Mar 052008

I was browsing around, and I noticed this banner ad:Well, what if I vote “No”? What would I want with this shirt then?
To soak in gasoline, maybe? To dress scarecrows?
These “Vote” advertisements get dumber every day.

Mar 012008

What is the internet, really? When we get down to the tangible stuff of the internet, it’s nothing more than a bunch of pits and grooves on hard drives all over the world. But like any other abstract concept (like love, trust and freedom), the internet means many different things to different people. Here’s a breakdown by age:

Children 0-5 years old: The internet is what keeps them away from mommy. It’s like a TV, but with letters. And that’s kind of dumb, since Sesame Street isn’t on there.

6-10: Something amazing was discovered: Sesame Street IS on the internet! Mom just has to show you where it’s hiding! She types something in, and you can make Elmo sing and dance over and over AND OVER AGAIN FOREVER! This sometimes annoys mom, but that’s why it’s hilarious. The internet is an extension of the TV.

11-15:
With the ability to read and write comes the ability to get in on other people’s drama. The internet consists of three websites: Myspace (to hear about other people’s bizness), YouTube (for funny wipeout videos and the new “Soulja Boy” remix) and Wikipedia (for school research). The internet is a mix of TV for ADD-types, and an extension of the school hallways, where you can hurl insults at your inferiors, or gossip with your friends. AIM, MSN and Yahoo Instant Messenger have always existed. There is a little extension of the internet that lives on your cell phone. This extension is called “text messaging”.

16-20:
The internet is part of the daily currency of life, and is the final authority for everything. If you want to know if a company is legitimate or not, check their website. If there’s no website, there’s obviously a problem. When making a new friend, instead of jotting down email addresses, they only spell-check the full name, so they could “facebook” them.

20-30:
The internet is a way to make and save money. Internet jobs, internet specials, online textbook deals, they’re all ways for you to increase your cash flow. You can get rich posting videos, blogging, or web-surfing. If something is a certain price in a store, it’s most definitely half price on ebay. Music and videos are free on the internet, and free is good. Craigslist is an object of veneration.

30-40:
The internet can be confusing at times, but the gist of it is understood. It’s a place for lonely singles to meet, and for checking bank and stock trading accounts.

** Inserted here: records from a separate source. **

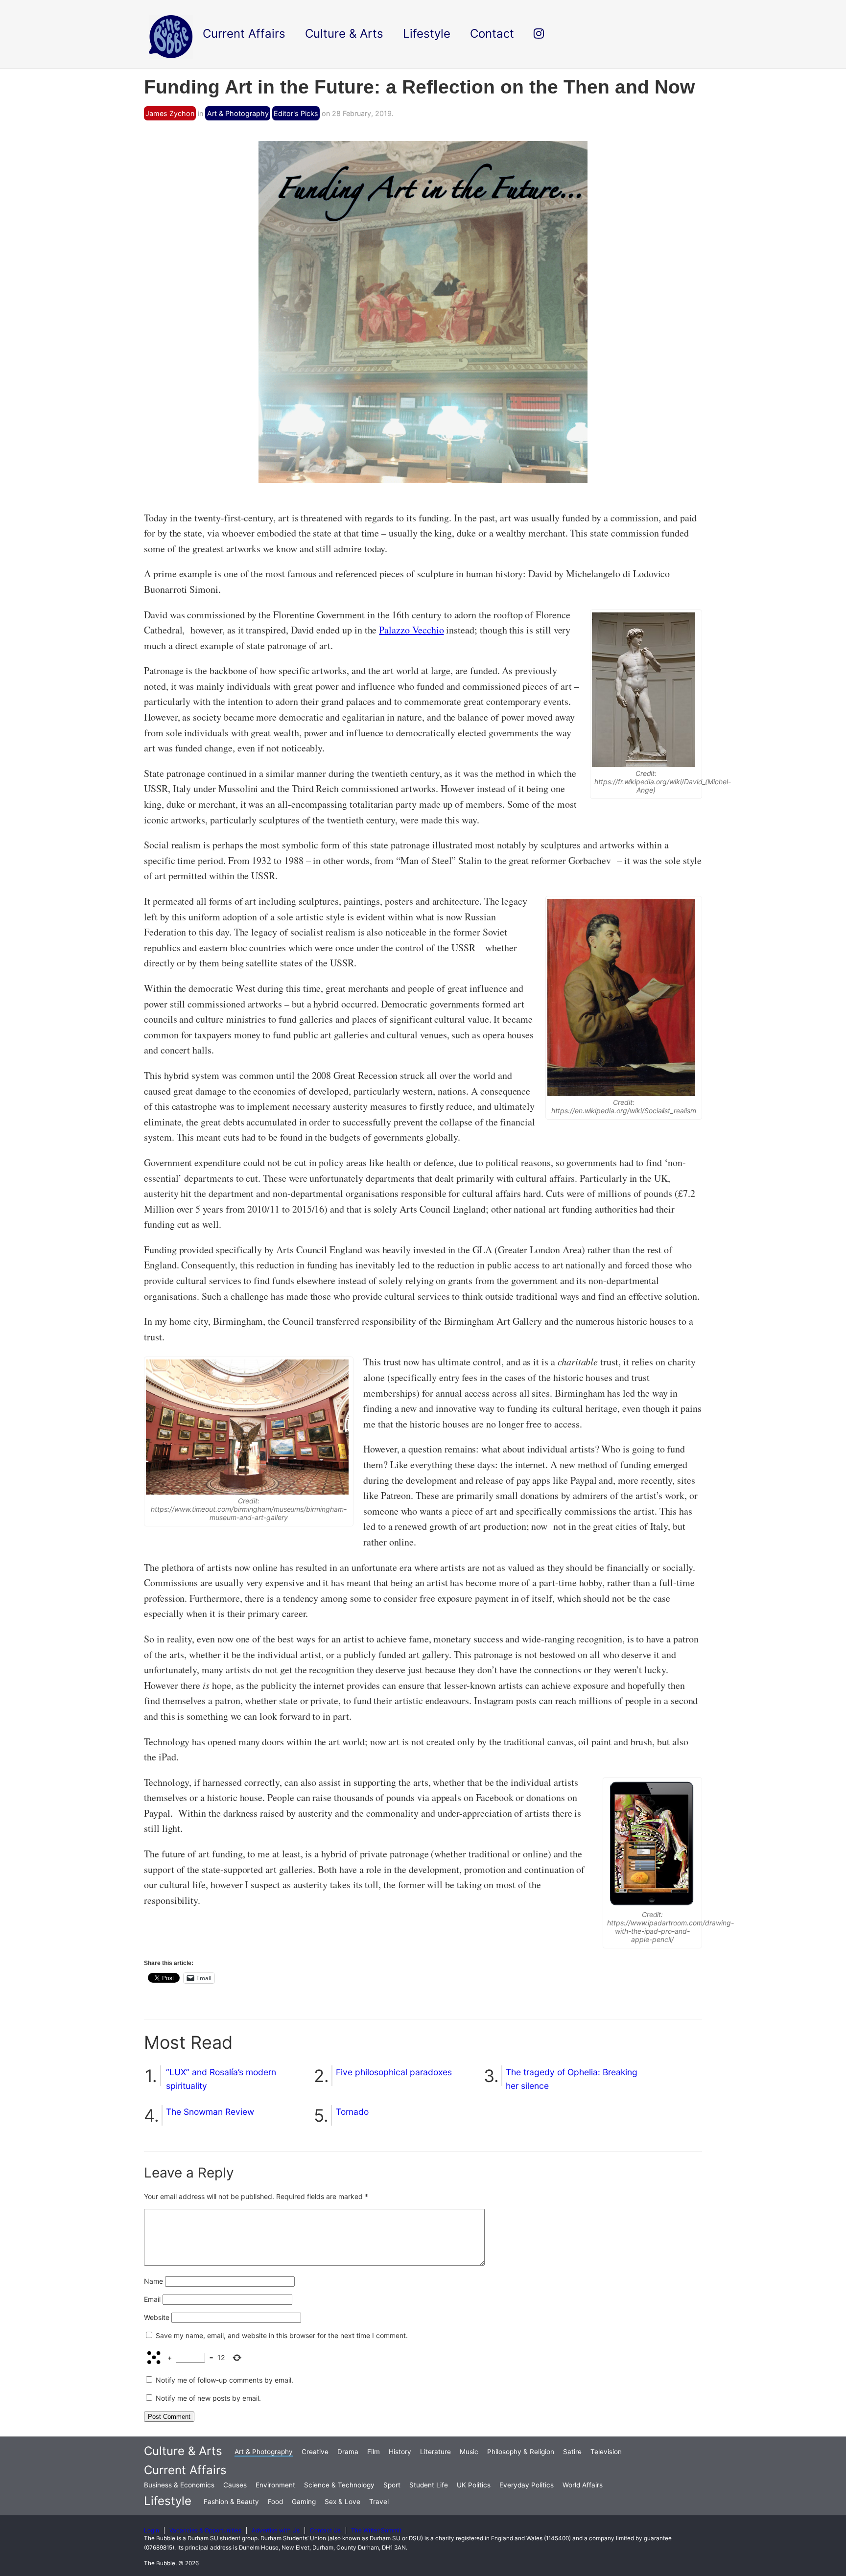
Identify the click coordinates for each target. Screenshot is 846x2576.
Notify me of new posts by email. (208, 2398)
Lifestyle (167, 2501)
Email (152, 2299)
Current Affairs (185, 2470)
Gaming (304, 2502)
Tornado (352, 2112)
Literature (435, 2452)
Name (153, 2281)
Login (151, 2530)
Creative (315, 2452)
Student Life (428, 2485)
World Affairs (583, 2485)
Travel (379, 2502)
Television (606, 2452)
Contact (492, 33)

Some remember the days when forms were filled out and mailed, but the internet is all about making things easier. It’s easier to pay your taxes, check your mail, stay in contact with family and read the paper.
New friends exchange email addresses

40-55:
The internet is like mailbox with a typewriter and screen. It zips emails off to other people’s online inboxes. There’s also a way to talk to other people for free , but it’s a little confusing (Skypipe, or something like that…) It’s good for sending some very funny stories to all of your friends, and for helping out little girls with cancer, just by forwarding the tragic news to everyone. Apparently, the American Cancer Society just wants you to forward the email, and they’ll give the poor girl three cents. The internet is a great philanthropic tool. ALSO, EMAILS ARE BEST UNDERSTOOD IN CAPS. THANK YOU. Any computer problem is automatically judged to be a virus. If the screen doesn’t turn on, it’s a virus. If the printer doesn’t print, it’s a virus. The internet is a wasps nest of viruses. Some people in this age group have discovered facebook, but cannot understand why their kids dont “friend” them.
New friends exchange phone numbers.

55-70:
The internet is what your children use when they print out pictures of your grandkids. There’s an air of mystery to it, but thankfully there are experienced people everywhere to help. If there’s ever a website that is listed on the nightly news or newspaper, write it down, and give it to someone who knows how to websurf. The younger someone is, the more they know about the internet. Then sit by them, and dictate what you want them to do (go down! wait, i’m reading! forget it, just print the website!”)

70+:
The internet is evil. There are scams everywhere. If a company has a website, be suspicious of it: they are up to no good. Senior citizens should not venture into the waters of the internet, no matter what, since they are preyed upon. Home computers, touchscreen pads and cell phones are threatening. The government is watching you through the computer. Stories of diseases, or “viruses” abound, and anything digital should be considered infected. Evil “hackers” will break into your house through the computer monitor.